1

I am using python and regex to try to grab all sentences in a list of tweets containing a certain word for each word within a series of a pandas df.

My df stocks_df contains certain stock names e.g.

  Symbol
0   $GSX
1  $NVDA
2  $MBRX
5  $BBBY
6   $DIS

I want all sentences in the tweets that contain these strings. My attempted solution follows another regex question I had: Key error when using regex quantifier python

However my solution mostly grabs sentences the symbol at the start of the sentence and doesn't grab it if in the middle of the sentence. It also seems to match only symbols without getting the rest of the sentence. My code is as such:

pattern2 = r'(?:{}) (?:[^.]*[^.]*\.)'.format("|".join(map(re.escape, stocks_df['Symbol'])))
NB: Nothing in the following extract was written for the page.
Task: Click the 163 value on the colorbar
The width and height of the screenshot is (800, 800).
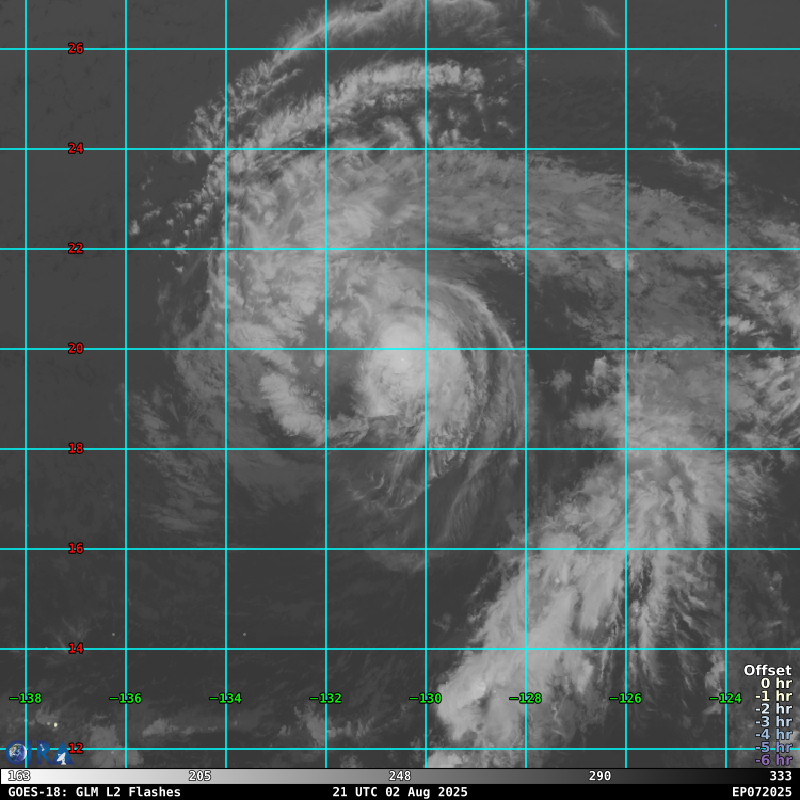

Does anyone understand why full sentences are not being matched?

geds133
  • 1,503
  • 5
  • 20
  • 52
  • Not sure what you intended by `[^.]*[^.]*` Why repeat? Give us some examples of the input. – Happy Green Kid Naps Jun 02 '20 at 13:28
  • 1
    There are not enough details here. If you plan to match "sentences" with no abbreviations that contain the "words" you have, you may try `r'[^.?!]*(?:{})\b[^.?!]*[.?!]'` instead of `r'(?:{}) (?:[^.]*[^.]*\.)'`. – Wiktor Stribiżew Jun 02 '20 at 13:28
  • @WiktorStribiżew Thanks, my explanation may be a little poor but your pattern there is what I was attempting to get. Thanks. – geds133 Jun 02 '20 at 13:32

1 Answers1

1

If you do not have to deal with abbreviations and other messy formats, you may match those strings using

r'[^.?!]*(?:{})\b[^.?!]*[.?!]'.format("|".join(map(re.escape, stocks_df['Symbol'])))
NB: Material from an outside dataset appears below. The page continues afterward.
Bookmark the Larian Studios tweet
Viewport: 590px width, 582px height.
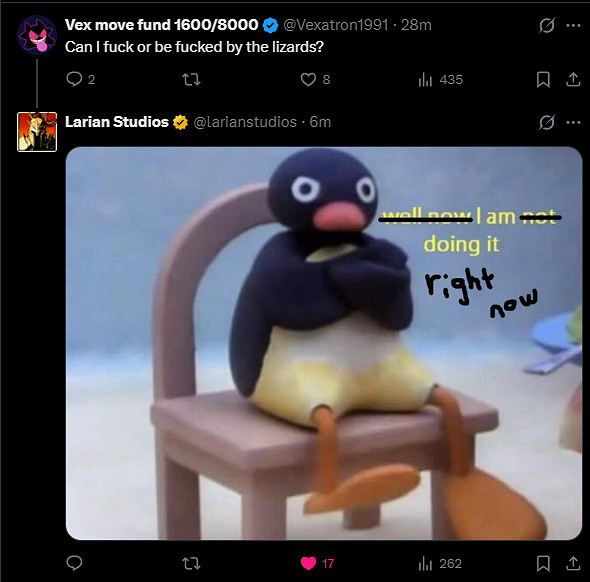543,563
The pattern will look like [^.?!]*(?:\$GSX|\$NVDA|...)\b[^.?!]*[.?!] and will match

  • [^.?!]* - 0 or more chars other than !, ? and .
  • (?:\$GSX|\$NVDA) - a word from the Symbol column
  • \b - whole word is required, \b is a word boundary
  • [^.?!]* - 0 or more chars other than !, ? and .
  • [.?!] - a ?, ! or .
Wiktor Stribiżew
  • 607,720
  • 39
  • 448
  • 563